Milli Eğitim Bakanı Tekin den sınav güvenliği açıklaması: Risk oluşturabilecek bir durum kesinlikle söz konusu değil
Hurriyet kaynağından alınan verilere dayanarak, SonTurkHaber.com açıklama yapıyor.
Milli Eğitim Bakanı Tekin, TRT Haber canlı yayınında LGS kapsamındaki merkezi sınavın sonuçları ve eğitim gündemine ilişkin açıklamalarda bulundu, soruları yanıtladı. 15 Temmuz 2016'da Fetullahçı Terör Örgütü'nün (FETÖ) darbe girişiminde şehit olanlara Allah'tan rahmet dileyerek konuşmasına başlayan Tekin, bu anlamda o gecenin unutulmaması gerektiğini ifade etti.
LGS kapsamındaki merkezi sınavda soru kitapçıklarının önceden paylaşılıp paylaşılmadığına ilişkin soru üzerine Tekin, sınavın yapıldığı gün bu tartışmaların kamuoyuna düştüğünü belirtti.
Hemen gerekli inceleme ve araştırmaları yaptıklarının altını çizen Tekin, saat 10.45'te biten sözel oturumun soruları hakkında soruşturma açılan birisi tarafından fotoğraflanarak saat 11.57'de paylaşıldığını söyledi.
“BİZİM PDF MATERYALİMİZ DEĞİL”
Paylaşılan PDF materyallerini incelediklerini aktaran Tekin, "Bir kere bizim PDF materyalimiz değil. Yani soruların çalındığı iddiası külliyen yalan. Böyle bir olay yok. Yayınlanan PDF görüntüsü, sınav saat 10.45'te bitiyor, saat 11.57'de yayınlanmış. Buradan sınavın güvenliğiyle ilgili bir iddiayı ileri sürmek hangi mantık çerçevesinde yapılıyor bilmiyorum. Bakanlığımızın çok geniş bir bilişim altyapısı var ve bu altyapı bu türden analizleri yapabilir. Yani anomali tespit edildiğinde bu anomalileri görebilecek bizim uygulamalarımız var. Ortada herhangi bir konunun yani çocuklarımızın sınav güvenliğini risk altına atacak, onları rahatsız edecek herhangi bir çalınma ya da benzeri şeyin olmadığını açıkladık." dedi.
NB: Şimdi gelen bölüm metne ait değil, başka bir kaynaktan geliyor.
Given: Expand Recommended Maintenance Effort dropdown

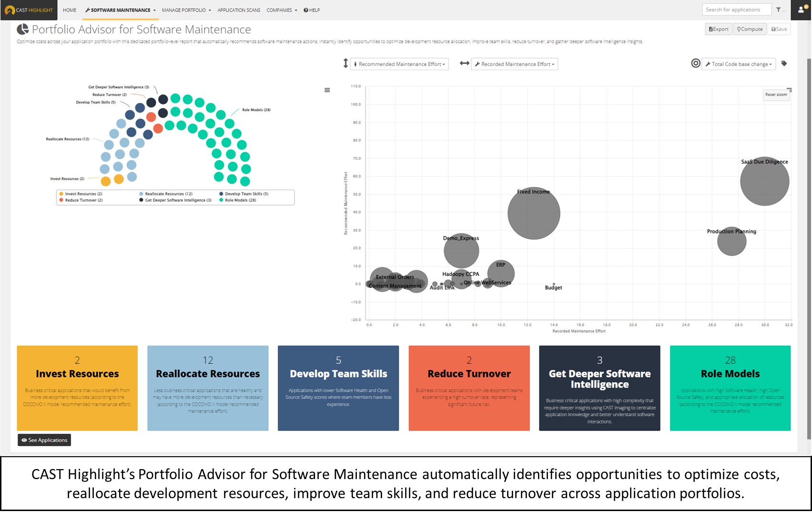Looking at the screenshot, I should [399, 64].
Görüntüleri paylaşan kişiyle ilgili soruşturmalar açtıklarına dikkati çeken Tekin, şöyle konuştu:
"Bu kadar açıklama yaptıktan sonra beni üzen şey şu; İnsanlar siyaset yapabilirler. Siyaset yaparken de kişisel olarak şahsımızla ilgili ya da siyasi rakipleriyle ilgili eleştirilerde bulunmaları çok doğaldır, iftira atarlar, hakaret yaparlar. Bunlar hepsi yargı süreçleri ve siyasi nezaket içerisinde değerlendirilmesi gereken şeyler. Defaten açıklama yapmamıza rağmen bu konuda herhangi bir probleminiz varsa yargı organlarına başvurun, biz orada tekrar kendimizi değerlendirelim, görelim. Bu kadar açıklama yapmamıza rağmen bu şekilde çocuklarımızı demoralize edecek, onların hukuksuzluğu, kendilerine yönelik bir haksızlık yapıldığına dair onlara bir algı oluşturabilecek bu tür şeyleri yapmalarından gerçekten çok rahatsız oluyorum. Bir baba olarak, bir insan olarak rahatsızım, bunu yapmamaları gerekiyor."
"OKULDAKİ 29 KİŞİYLE İLGİLİ SORUŞTURMA AÇILDI"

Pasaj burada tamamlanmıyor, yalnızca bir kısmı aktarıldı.